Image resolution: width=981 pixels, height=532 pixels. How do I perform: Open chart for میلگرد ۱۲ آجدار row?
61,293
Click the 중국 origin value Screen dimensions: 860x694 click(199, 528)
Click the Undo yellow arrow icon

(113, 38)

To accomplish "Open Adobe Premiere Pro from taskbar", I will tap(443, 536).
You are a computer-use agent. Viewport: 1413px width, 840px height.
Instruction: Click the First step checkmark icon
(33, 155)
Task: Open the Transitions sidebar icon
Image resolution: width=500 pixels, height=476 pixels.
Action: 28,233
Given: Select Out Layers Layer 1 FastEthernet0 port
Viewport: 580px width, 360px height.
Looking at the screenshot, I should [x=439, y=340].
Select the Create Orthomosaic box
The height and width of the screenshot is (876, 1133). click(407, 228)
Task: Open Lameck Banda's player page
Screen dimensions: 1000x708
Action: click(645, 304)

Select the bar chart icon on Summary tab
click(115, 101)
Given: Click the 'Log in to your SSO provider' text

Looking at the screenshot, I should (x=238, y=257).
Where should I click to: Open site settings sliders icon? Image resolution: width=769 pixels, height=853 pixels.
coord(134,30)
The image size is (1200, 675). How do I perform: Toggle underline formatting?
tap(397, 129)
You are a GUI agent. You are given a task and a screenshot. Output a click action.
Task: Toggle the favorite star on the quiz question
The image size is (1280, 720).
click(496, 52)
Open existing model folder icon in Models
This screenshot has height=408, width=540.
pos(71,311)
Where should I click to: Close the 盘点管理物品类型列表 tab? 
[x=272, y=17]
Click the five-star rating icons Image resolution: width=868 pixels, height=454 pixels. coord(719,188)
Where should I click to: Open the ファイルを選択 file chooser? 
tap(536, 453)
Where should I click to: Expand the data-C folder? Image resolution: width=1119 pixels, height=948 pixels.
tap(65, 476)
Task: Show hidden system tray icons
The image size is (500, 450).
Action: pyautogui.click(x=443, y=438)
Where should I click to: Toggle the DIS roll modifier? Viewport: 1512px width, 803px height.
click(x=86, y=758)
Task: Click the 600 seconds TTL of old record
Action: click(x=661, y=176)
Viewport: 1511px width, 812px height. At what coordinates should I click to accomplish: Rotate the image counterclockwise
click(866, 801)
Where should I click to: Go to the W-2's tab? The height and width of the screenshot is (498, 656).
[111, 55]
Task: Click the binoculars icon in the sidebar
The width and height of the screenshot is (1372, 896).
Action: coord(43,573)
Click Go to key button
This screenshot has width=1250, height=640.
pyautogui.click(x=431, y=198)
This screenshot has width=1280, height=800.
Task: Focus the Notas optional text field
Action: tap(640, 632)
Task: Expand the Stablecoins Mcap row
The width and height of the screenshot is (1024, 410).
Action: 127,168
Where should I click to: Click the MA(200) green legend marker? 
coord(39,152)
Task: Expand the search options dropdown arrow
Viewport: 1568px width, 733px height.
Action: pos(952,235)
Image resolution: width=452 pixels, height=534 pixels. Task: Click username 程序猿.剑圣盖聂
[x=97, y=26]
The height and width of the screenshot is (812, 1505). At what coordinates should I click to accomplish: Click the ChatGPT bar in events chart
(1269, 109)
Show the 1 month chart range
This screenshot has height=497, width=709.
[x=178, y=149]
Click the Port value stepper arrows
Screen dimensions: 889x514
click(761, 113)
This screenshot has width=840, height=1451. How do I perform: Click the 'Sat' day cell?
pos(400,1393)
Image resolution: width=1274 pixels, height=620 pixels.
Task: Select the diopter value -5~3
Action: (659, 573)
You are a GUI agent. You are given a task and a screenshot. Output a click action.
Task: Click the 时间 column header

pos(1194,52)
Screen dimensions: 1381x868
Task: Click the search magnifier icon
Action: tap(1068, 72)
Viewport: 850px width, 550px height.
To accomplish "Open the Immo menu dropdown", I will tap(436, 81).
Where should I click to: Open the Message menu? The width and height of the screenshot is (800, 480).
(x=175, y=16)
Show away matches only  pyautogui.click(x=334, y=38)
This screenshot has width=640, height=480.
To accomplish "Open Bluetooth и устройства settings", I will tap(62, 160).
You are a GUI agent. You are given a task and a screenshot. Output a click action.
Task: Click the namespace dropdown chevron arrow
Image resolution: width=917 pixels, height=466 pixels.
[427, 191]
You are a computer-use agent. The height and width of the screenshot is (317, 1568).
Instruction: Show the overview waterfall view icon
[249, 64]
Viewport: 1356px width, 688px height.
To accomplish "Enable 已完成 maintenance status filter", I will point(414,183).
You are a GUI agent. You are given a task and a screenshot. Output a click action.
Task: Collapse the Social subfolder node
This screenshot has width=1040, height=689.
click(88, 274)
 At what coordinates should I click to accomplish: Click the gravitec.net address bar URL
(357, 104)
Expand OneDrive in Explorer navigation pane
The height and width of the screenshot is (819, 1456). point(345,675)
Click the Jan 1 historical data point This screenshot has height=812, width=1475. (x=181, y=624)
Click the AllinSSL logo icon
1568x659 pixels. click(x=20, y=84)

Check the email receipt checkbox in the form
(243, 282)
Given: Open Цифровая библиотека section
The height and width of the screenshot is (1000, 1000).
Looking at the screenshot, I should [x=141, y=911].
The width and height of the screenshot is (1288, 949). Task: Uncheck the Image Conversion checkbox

▬▬▬▬▬▬▬▬▬▬

▶ YOUR GOAL
List each line of the entries above that contains the string "data".

▶ EXERCISE ANSWER
Where should I click to: Expand the data-C folder? Image resolution: width=1119 pixels, height=948 pixels.
Click the Jan 1 historical data point This screenshot has height=812, width=1475. (x=181, y=624)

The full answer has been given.